Understanding Network Hardware
Switches have become inexpensive and are blazingly fast. For local area network
(LAN) connections, switches make more sense than hubs, partly because of their cost
and their relative simplicity. In fact, purchasing bridges has become difficult, as switches
now dominate the market.
Additionally, most new networks eschew hubs in favor of a 100 percentswitched
approach. In fact, it's virtually impossible to purchase hubs any longer, because
manufacturers typically offer only switches. (You may still be able to purchase very
small hubs, with four to eight ports, but even in these small applications, switches are
preferable and not much more expensive.)
It's important that you understand the difference between hubs and switches, because
you may still encounter hubs installed in existing networks. For new networks, you will
use switches exclusively. Doing so dramatically reduces the opportunity for network
packet collisions, which are more likely in a hub arrangement.
Bridges are, in a nutshell, more intelligent versions of repeaters. Bridges can connect
two network segments together, but they have the intelligence to pass traffic from one
segment to another only when that traffic is destined for the other segment. Bridges are used
to segment networks into smaller pieces. Some bridges can span different networking
systems and media, such as from coaxial Thin Ethernet to twisted-pair Token Ring.
As you might recall, repeaters operate at the physical layer (layer 1) of the OSI
networking model. Bridges operate one layer higher, at the data-link layer (layer 2).
Bridges examine the media access control (MAC) address of each packet they encounter
to determine whether they should forward the packet to the other network. Bridges
contain address information about all the parts of your network, through either a static
routing table that you program or a dynamic, learning-tree system that discovers all the
devices and addresses on the network automatically.
Is It Better to Use Fewer Large Switches or More Small Switches?

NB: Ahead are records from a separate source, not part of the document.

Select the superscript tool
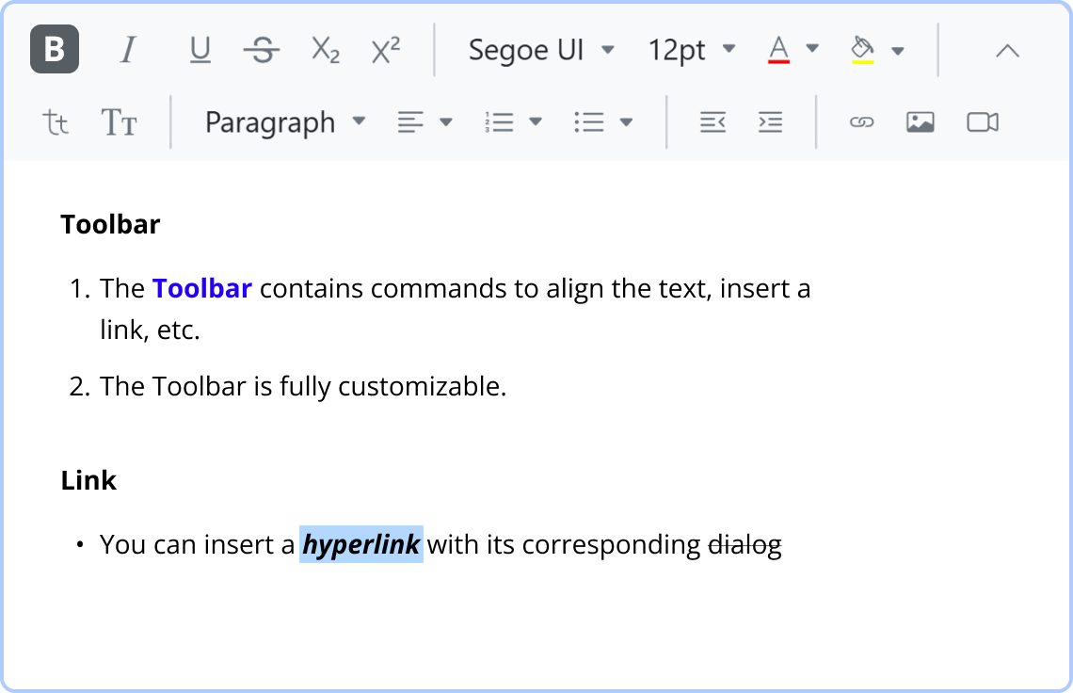The image size is (1073, 693). pyautogui.click(x=385, y=50)
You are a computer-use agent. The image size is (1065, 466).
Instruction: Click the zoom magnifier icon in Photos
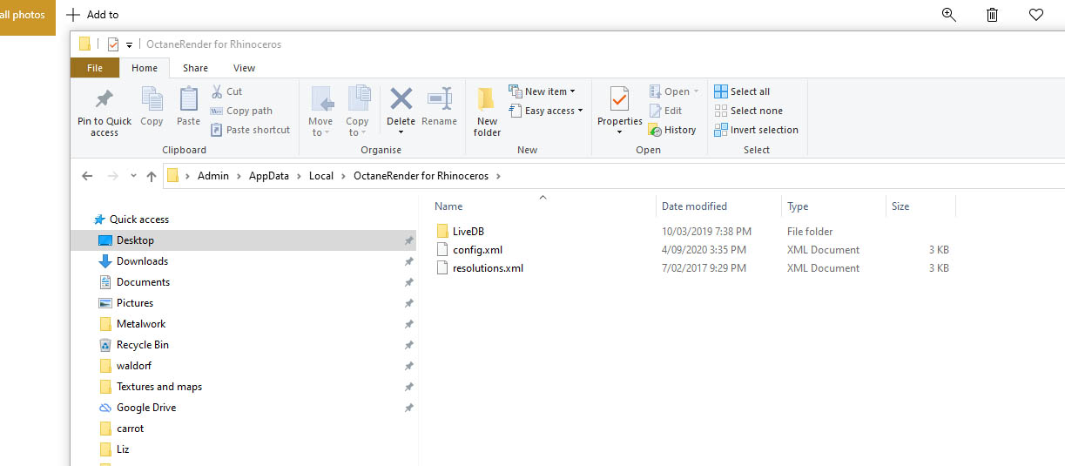pyautogui.click(x=949, y=14)
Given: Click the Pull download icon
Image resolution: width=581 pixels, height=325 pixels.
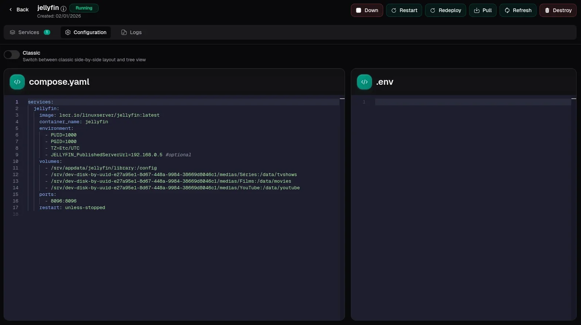Looking at the screenshot, I should coord(477,10).
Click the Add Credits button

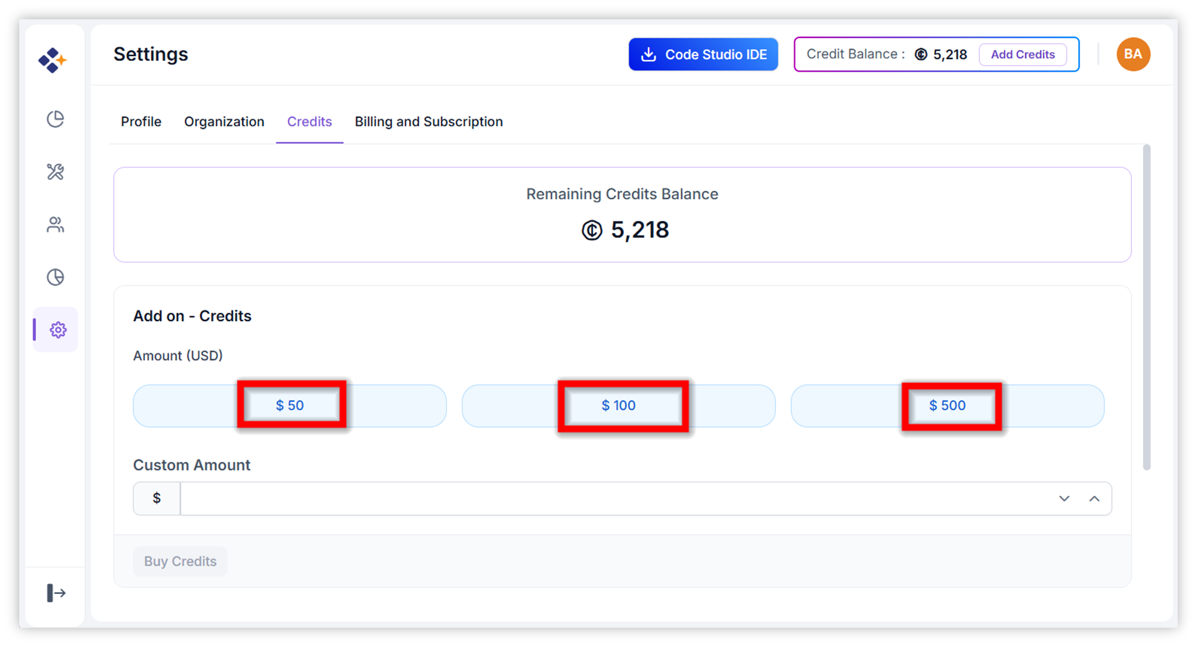coord(1022,54)
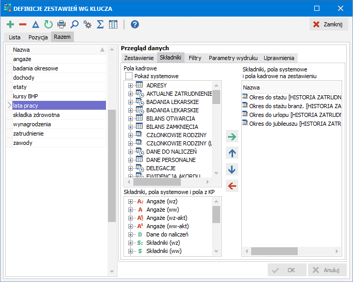This screenshot has height=282, width=353.
Task: Click the sigma sum icon
Action: (100, 24)
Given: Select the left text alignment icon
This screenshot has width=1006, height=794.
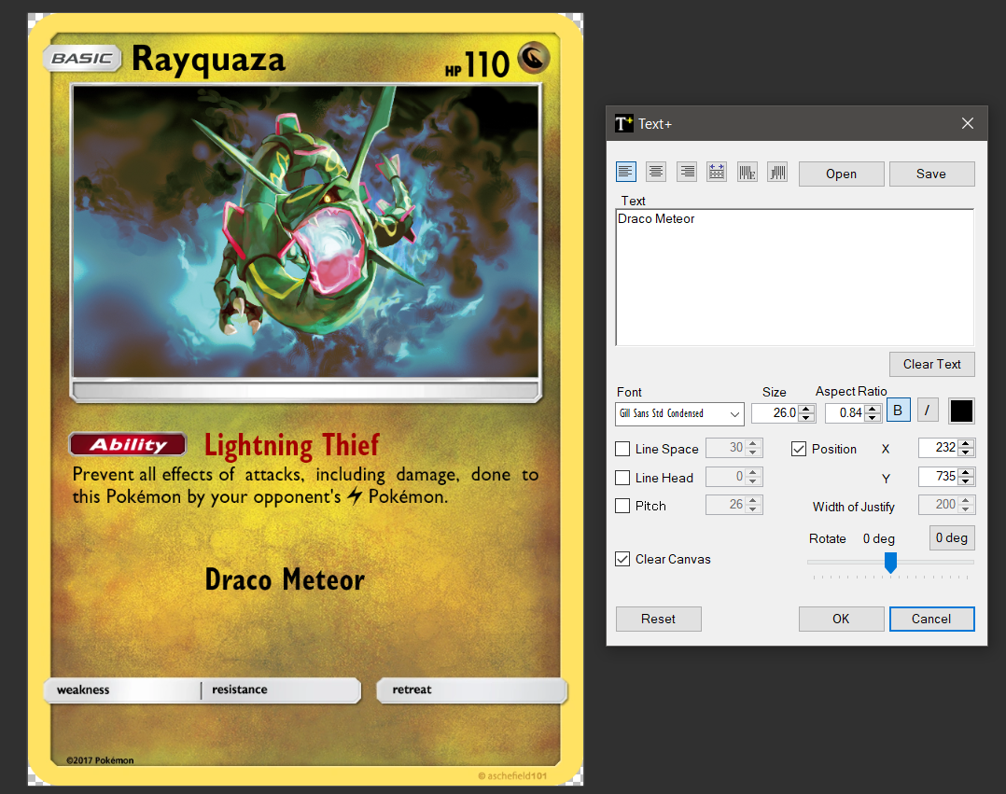Looking at the screenshot, I should click(625, 171).
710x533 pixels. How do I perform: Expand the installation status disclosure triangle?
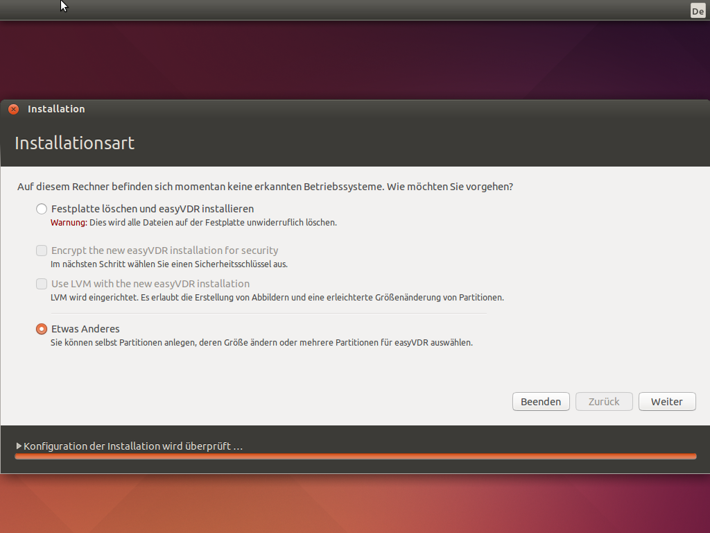coord(19,446)
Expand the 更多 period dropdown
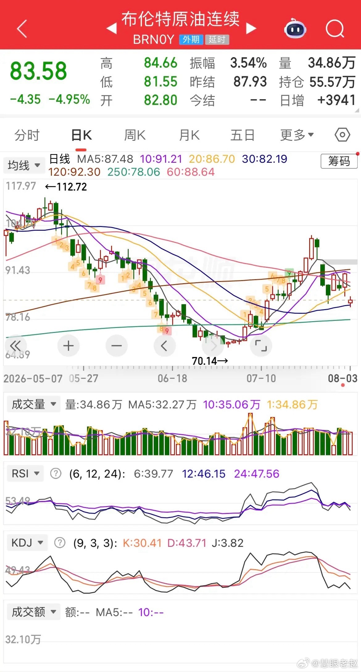 tap(297, 135)
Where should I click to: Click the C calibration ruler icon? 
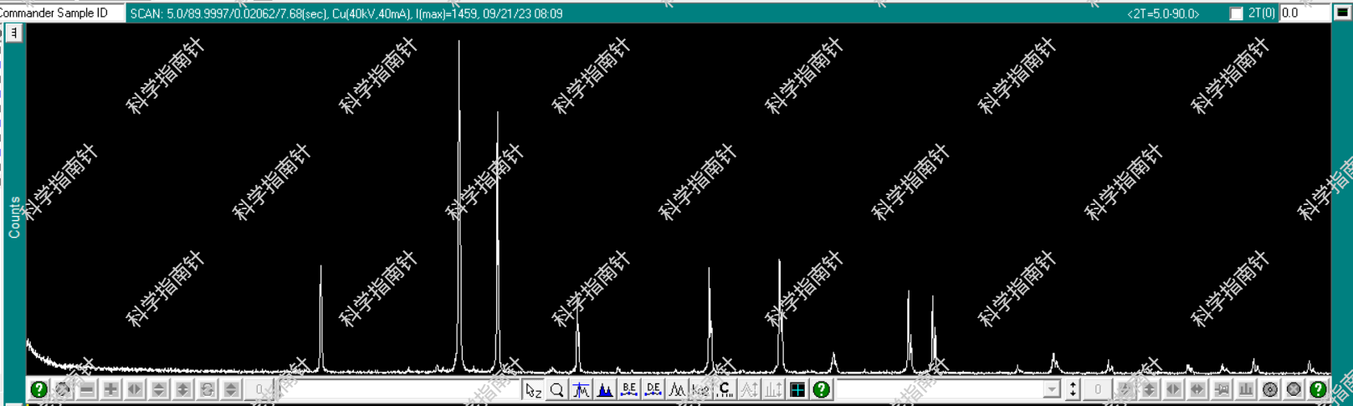click(725, 390)
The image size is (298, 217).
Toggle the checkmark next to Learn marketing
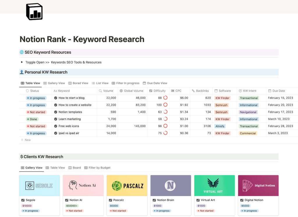56,119
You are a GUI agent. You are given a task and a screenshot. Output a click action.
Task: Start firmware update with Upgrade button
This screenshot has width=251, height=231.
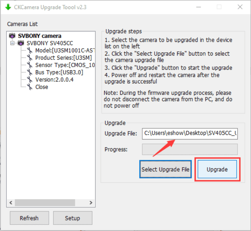217,170
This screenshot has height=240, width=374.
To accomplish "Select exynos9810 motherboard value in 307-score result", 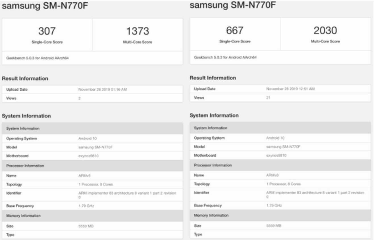I will point(88,156).
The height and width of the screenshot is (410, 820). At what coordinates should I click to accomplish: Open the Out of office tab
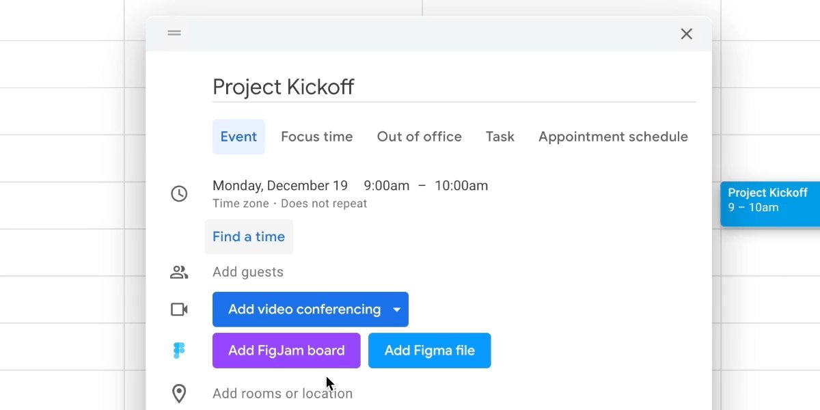[x=419, y=136]
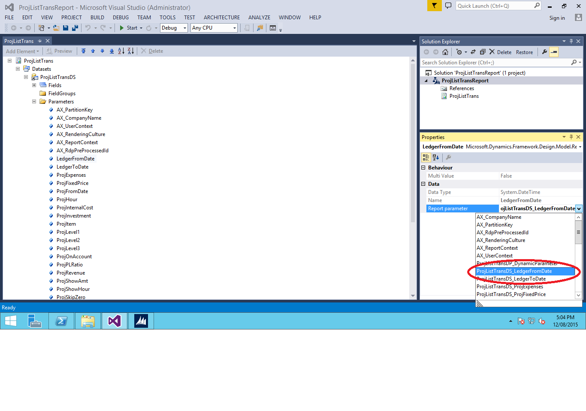Select the Categorized view icon in Properties
This screenshot has height=411, width=586.
point(426,157)
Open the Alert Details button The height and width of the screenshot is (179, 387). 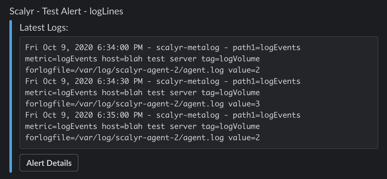49,163
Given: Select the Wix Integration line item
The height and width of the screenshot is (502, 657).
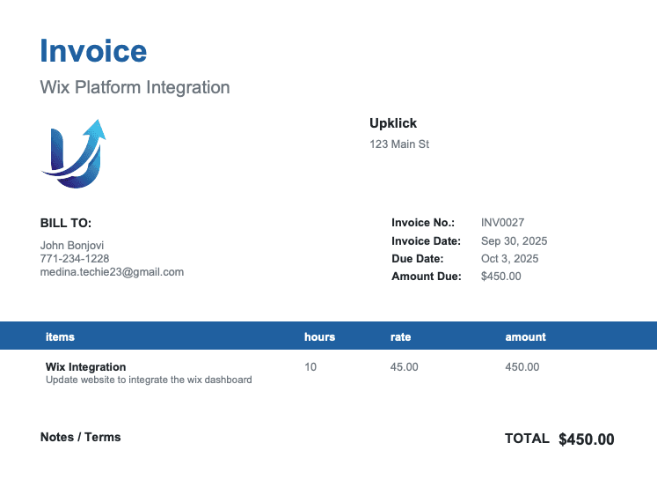Looking at the screenshot, I should click(x=85, y=367).
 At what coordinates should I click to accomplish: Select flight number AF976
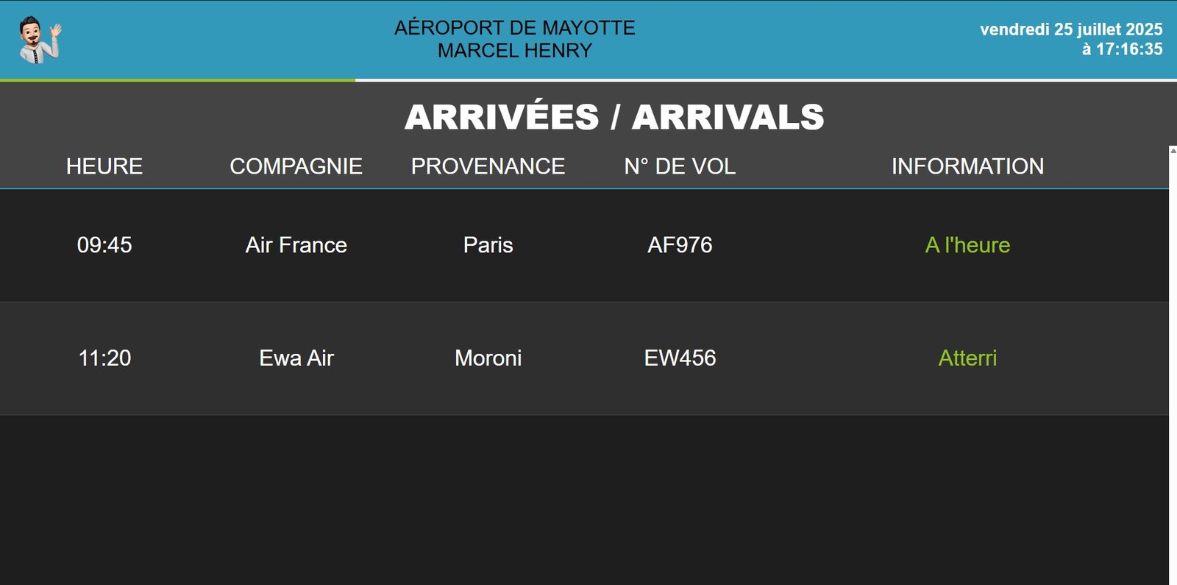click(x=680, y=245)
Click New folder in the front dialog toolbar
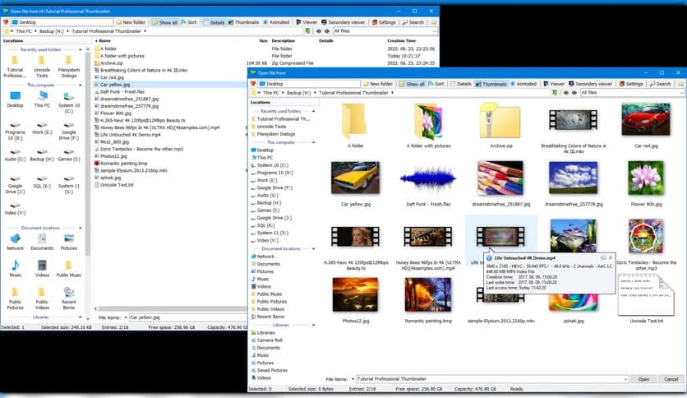 tap(376, 84)
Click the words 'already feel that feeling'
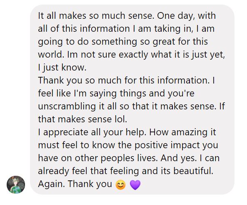Viewport: 247px width, 205px height. [x=89, y=171]
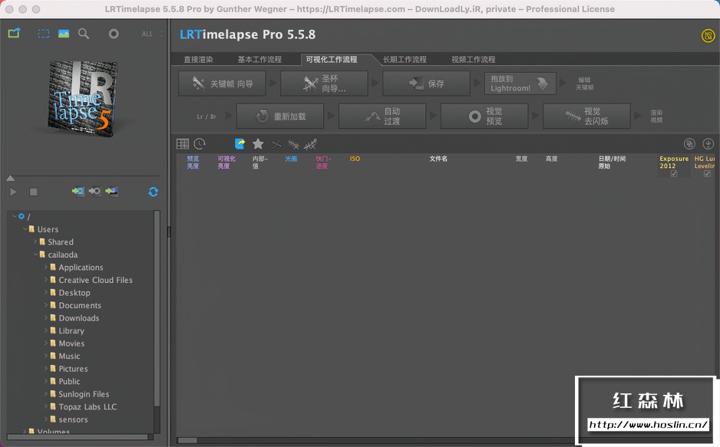720x447 pixels.
Task: Click the 重新加载 reload button
Action: click(280, 117)

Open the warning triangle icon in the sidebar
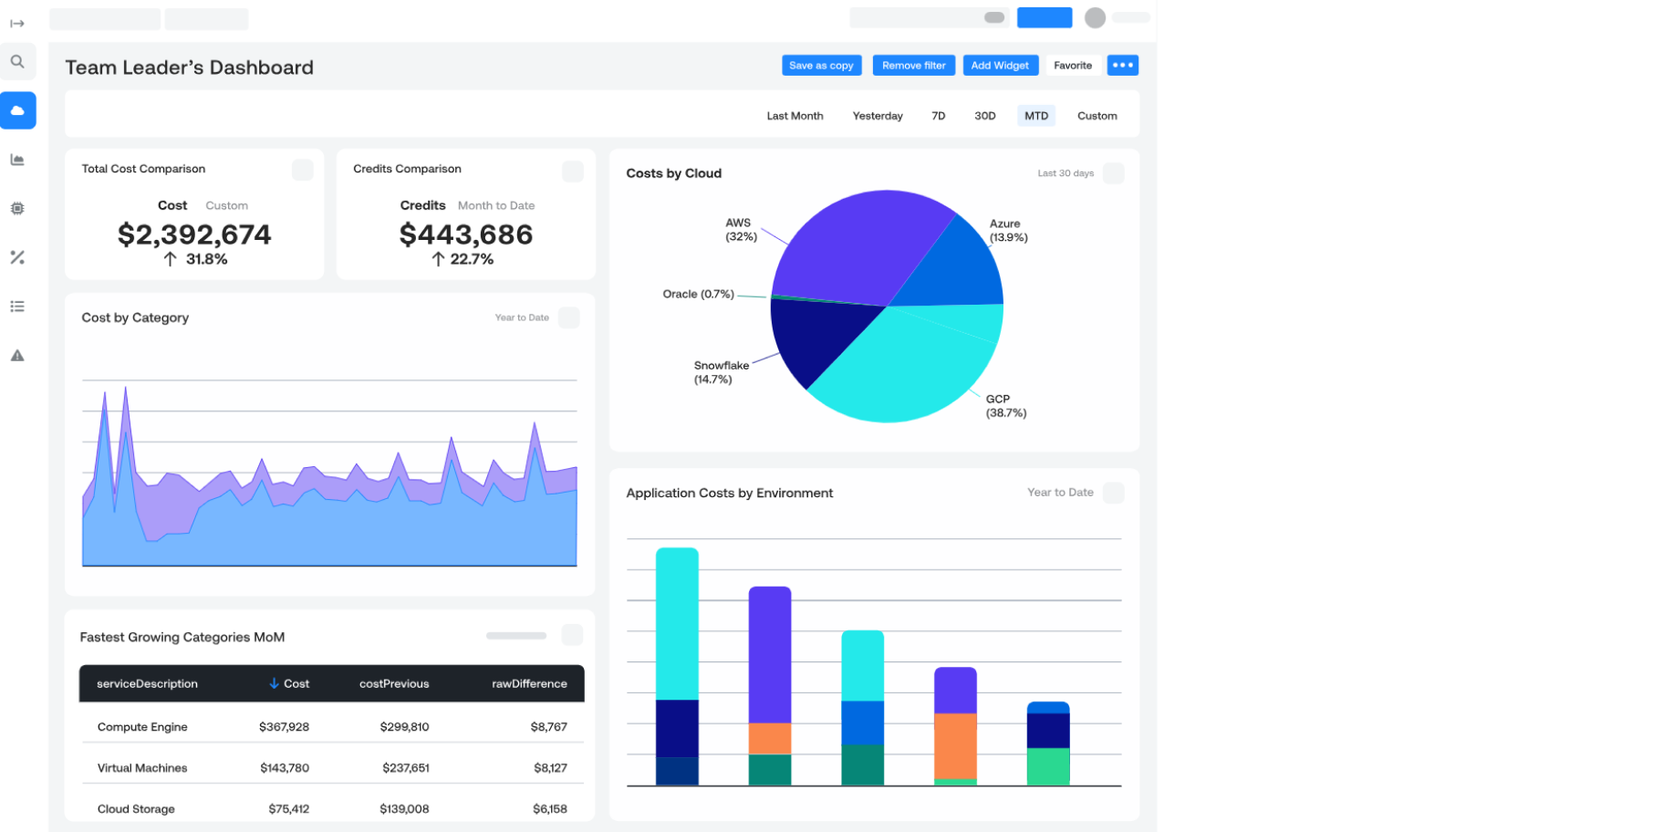(x=17, y=356)

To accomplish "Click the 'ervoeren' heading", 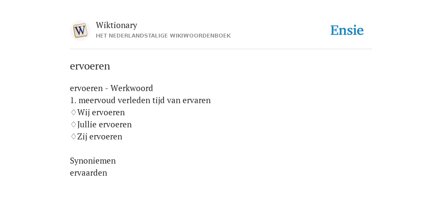I will pyautogui.click(x=90, y=66).
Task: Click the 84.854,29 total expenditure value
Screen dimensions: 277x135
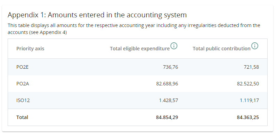Action: (x=167, y=117)
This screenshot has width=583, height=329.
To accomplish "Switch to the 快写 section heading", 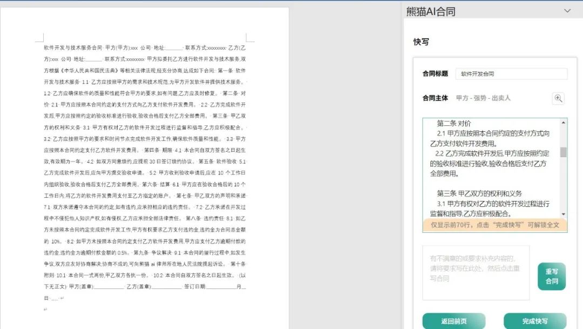I will pyautogui.click(x=422, y=42).
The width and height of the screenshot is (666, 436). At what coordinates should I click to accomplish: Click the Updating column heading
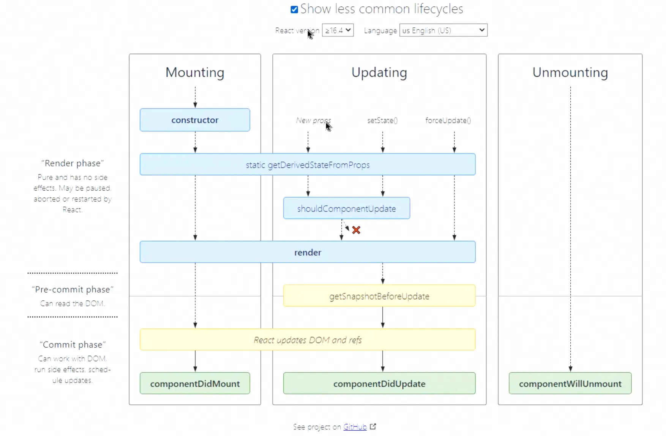pos(379,72)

Larger switches that can host hundreds of connections within a single chassis are
generally more powerful than their smaller 24-port siblings, and they tend to
have more built-in redundancy, such as redundant power supplies in the unit and
so forth. However, sometimes it's easier and less expensive to build a network
using smaller 24-port switches. You can simply purchase an extra 24-port unit as
a hot-swap backup (a backup unit that can be quickly swapped in to take the place
of a failed unit) that you can manually implement at a moment's notice. The only
real disadvantage to this approach is that the redundancy is not automatic. If one
24-port switch fails, you'll need to move its connections to the backup switch. In
contrast, a larger unit can switch to redundant features automatically. As always,
consider such trade-offs carefully for your particular company and its needs.